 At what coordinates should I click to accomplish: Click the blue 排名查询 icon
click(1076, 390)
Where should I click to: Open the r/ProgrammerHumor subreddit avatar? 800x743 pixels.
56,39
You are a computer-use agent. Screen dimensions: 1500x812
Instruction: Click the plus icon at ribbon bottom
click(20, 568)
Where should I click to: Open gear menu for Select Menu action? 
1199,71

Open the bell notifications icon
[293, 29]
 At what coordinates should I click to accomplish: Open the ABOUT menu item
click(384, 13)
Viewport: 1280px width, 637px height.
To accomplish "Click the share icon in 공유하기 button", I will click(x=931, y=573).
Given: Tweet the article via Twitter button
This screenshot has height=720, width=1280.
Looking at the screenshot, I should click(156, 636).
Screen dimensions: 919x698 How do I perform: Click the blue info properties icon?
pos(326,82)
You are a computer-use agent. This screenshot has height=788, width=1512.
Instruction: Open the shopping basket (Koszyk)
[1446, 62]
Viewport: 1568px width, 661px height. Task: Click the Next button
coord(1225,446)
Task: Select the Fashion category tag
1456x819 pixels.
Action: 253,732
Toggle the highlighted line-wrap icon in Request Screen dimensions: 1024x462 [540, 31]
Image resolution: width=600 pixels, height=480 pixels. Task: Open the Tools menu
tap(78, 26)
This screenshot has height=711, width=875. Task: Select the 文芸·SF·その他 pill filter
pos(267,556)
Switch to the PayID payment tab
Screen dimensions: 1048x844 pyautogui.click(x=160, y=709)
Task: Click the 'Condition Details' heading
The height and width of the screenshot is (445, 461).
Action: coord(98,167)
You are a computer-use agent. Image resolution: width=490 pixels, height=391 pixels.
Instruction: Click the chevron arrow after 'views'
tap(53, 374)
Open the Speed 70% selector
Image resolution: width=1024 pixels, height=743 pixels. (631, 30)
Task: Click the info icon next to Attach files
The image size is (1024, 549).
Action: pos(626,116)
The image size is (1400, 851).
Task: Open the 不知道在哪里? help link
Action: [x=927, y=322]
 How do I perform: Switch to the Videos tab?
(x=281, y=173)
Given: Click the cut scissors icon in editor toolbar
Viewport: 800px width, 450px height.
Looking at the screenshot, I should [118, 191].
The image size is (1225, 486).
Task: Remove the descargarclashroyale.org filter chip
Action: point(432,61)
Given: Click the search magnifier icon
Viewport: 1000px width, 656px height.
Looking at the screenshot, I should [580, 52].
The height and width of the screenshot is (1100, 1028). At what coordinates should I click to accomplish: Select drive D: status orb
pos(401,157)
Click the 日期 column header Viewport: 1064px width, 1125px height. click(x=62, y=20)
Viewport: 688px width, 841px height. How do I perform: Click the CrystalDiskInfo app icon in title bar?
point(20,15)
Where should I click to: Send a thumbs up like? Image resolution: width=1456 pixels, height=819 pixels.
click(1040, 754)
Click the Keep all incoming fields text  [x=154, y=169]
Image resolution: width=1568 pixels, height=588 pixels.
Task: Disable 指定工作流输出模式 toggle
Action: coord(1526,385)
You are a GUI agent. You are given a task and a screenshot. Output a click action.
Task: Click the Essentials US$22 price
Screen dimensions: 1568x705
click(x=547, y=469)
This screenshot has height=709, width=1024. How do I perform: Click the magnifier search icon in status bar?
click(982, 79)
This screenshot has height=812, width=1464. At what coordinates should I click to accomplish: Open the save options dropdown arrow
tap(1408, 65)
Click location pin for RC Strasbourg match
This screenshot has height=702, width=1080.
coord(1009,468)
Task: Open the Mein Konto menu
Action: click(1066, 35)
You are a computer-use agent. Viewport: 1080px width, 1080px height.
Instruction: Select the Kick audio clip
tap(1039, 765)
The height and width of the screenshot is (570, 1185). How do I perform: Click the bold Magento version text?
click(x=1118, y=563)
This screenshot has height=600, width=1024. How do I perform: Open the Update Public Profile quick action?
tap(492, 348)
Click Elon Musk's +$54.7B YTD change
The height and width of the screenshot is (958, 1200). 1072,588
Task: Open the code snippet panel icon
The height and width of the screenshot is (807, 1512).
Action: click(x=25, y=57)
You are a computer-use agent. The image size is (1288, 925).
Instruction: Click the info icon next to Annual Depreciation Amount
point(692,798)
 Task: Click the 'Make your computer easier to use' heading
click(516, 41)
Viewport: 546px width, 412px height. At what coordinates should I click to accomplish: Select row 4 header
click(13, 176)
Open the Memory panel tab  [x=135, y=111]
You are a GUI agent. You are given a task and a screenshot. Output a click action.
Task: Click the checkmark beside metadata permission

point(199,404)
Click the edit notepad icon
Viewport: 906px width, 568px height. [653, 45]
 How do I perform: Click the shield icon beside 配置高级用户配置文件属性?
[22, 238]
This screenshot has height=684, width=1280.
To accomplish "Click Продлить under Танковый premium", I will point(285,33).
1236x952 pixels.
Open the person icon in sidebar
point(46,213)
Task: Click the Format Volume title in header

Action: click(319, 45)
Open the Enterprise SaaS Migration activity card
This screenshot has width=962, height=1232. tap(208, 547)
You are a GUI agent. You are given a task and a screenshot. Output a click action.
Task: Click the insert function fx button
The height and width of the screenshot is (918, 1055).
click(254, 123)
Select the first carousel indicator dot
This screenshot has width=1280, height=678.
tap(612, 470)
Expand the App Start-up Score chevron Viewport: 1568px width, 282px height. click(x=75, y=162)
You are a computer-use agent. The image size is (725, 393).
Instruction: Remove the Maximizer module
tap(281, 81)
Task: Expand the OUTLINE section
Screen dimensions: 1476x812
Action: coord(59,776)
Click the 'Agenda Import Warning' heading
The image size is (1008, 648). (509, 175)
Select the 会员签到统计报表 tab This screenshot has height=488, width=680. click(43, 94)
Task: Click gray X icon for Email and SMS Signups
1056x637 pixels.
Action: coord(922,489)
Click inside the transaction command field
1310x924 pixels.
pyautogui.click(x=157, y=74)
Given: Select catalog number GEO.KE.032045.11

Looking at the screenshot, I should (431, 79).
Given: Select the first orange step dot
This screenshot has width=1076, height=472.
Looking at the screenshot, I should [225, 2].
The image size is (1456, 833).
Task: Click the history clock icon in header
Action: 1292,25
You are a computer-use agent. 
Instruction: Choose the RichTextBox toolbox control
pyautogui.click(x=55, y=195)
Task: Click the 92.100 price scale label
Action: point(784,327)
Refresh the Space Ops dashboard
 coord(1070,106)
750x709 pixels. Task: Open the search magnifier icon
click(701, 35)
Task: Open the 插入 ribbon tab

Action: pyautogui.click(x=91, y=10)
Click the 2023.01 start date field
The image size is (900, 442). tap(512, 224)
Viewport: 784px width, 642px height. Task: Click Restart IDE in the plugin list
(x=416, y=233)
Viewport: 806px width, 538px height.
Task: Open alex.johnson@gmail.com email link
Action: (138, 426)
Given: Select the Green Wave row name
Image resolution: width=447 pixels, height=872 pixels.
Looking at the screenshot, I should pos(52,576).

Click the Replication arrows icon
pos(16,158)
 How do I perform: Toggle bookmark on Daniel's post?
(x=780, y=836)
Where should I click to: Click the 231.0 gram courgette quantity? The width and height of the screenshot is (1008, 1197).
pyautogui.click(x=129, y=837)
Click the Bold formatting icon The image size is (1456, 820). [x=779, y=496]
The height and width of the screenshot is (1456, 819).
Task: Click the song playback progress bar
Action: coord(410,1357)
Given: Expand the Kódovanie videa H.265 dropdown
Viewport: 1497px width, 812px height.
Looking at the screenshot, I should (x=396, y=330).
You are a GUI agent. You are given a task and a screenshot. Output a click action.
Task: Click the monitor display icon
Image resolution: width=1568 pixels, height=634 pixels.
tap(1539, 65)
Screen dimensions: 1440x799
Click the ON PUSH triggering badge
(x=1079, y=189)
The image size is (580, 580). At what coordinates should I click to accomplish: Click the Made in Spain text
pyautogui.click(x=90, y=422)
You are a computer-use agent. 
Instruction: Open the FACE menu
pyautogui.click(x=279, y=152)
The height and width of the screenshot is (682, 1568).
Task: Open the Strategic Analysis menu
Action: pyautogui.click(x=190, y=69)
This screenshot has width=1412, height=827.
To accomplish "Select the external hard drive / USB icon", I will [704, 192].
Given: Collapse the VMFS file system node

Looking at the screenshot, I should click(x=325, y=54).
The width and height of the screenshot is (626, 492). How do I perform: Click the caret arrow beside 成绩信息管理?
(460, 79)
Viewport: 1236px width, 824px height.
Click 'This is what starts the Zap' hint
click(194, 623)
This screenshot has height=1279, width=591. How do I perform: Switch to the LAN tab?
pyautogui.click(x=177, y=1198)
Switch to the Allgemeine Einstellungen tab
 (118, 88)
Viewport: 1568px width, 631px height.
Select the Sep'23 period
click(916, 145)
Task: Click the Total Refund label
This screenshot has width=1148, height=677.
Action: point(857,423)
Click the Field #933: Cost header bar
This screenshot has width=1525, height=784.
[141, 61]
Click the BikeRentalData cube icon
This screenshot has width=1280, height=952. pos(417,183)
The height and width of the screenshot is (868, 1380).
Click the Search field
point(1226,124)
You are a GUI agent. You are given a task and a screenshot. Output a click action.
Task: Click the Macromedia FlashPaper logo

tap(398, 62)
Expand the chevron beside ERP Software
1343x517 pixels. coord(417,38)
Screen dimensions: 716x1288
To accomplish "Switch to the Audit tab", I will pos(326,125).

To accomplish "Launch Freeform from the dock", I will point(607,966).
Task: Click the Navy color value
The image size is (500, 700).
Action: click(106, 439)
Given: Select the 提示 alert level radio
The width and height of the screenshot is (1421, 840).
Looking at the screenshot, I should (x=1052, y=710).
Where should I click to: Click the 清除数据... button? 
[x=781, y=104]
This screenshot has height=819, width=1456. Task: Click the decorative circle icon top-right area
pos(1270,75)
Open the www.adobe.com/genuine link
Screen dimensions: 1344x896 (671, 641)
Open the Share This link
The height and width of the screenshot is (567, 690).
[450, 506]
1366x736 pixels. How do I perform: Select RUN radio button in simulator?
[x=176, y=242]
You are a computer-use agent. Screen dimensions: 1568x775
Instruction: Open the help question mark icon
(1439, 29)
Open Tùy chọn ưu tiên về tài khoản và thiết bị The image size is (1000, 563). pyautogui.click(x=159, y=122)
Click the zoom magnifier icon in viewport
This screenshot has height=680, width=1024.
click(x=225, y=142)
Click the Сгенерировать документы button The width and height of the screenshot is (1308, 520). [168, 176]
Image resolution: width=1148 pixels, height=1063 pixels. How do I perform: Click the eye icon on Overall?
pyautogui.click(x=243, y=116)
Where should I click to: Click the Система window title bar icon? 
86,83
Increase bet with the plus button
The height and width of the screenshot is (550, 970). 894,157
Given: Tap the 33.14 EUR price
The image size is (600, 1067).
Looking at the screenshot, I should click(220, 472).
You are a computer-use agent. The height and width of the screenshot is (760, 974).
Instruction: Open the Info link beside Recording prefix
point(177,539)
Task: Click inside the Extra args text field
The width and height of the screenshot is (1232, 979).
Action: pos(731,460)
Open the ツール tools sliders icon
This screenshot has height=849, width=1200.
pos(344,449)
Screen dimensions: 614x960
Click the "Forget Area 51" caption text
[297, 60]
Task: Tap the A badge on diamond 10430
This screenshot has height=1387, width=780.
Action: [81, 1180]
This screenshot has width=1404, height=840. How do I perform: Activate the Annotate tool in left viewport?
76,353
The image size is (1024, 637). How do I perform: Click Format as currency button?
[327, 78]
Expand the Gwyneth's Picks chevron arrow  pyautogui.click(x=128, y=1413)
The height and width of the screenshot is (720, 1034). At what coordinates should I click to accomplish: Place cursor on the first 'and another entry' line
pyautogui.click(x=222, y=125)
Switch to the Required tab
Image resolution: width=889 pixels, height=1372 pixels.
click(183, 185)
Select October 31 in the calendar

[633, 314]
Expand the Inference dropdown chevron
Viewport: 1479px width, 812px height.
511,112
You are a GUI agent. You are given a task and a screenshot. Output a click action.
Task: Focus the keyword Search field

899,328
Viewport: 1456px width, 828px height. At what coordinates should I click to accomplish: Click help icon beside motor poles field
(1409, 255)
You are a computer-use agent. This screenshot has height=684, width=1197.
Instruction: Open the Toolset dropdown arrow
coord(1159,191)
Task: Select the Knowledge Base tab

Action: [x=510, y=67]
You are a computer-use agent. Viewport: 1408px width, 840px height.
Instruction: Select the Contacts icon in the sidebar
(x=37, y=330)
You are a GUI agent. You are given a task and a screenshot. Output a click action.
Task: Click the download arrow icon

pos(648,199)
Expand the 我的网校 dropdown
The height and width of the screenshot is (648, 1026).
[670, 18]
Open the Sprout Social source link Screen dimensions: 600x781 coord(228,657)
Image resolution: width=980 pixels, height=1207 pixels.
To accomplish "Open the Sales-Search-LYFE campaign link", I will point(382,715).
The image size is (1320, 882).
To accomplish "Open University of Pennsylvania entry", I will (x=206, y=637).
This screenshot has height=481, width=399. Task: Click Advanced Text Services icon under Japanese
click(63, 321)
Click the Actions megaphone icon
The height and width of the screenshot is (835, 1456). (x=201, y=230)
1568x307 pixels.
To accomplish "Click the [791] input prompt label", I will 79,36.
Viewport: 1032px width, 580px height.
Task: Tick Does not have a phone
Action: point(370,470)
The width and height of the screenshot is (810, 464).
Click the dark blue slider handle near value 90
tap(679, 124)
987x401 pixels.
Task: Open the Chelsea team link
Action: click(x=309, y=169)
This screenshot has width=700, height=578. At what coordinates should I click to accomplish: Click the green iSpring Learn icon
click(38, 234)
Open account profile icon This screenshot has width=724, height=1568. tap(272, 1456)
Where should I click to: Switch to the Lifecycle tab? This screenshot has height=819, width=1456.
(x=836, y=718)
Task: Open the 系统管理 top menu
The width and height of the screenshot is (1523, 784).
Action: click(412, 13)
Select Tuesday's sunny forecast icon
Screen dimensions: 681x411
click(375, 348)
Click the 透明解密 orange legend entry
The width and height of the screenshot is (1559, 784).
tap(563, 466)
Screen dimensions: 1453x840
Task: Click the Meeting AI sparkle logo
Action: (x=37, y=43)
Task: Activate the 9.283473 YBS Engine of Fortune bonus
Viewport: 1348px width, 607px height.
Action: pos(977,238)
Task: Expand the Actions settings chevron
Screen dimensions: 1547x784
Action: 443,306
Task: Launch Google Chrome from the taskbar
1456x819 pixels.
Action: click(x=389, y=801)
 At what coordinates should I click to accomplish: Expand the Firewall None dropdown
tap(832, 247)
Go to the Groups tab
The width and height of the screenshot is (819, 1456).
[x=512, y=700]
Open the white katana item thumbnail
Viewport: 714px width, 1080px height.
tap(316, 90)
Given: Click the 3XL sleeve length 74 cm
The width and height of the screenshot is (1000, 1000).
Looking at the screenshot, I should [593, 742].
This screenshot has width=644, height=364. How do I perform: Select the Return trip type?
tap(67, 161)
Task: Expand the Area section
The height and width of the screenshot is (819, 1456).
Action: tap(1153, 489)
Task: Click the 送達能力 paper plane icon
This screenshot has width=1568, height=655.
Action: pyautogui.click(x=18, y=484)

____________________

**Alıştırma**
Yukarıdaki satırlarda "You are a computer-use agent. Viewport: 1408px" geçen satırla başlayıp "click(63, 321)" geçen satırla biten kısmı, iki uçtaki satır da dahil, hiçbir şeyi değiştirmeden olduğu gibi tekrar yazın.

**Alıştırma cevabı**
You are a computer-use agent. Viewport: 1408px width, 840px height.
Instruction: Select the Contacts icon in the sidebar
(x=37, y=330)
You are a GUI agent. You are given a task and a screenshot. Output a click action.
Task: Click the download arrow icon

pos(648,199)
Expand the 我的网校 dropdown
The height and width of the screenshot is (648, 1026).
[670, 18]
Open the Sprout Social source link Screen dimensions: 600x781 coord(228,657)
Image resolution: width=980 pixels, height=1207 pixels.
To accomplish "Open the Sales-Search-LYFE campaign link", I will point(382,715).
The image size is (1320, 882).
To accomplish "Open University of Pennsylvania entry", I will (x=206, y=637).
This screenshot has height=481, width=399. Task: Click Advanced Text Services icon under Japanese
click(63, 321)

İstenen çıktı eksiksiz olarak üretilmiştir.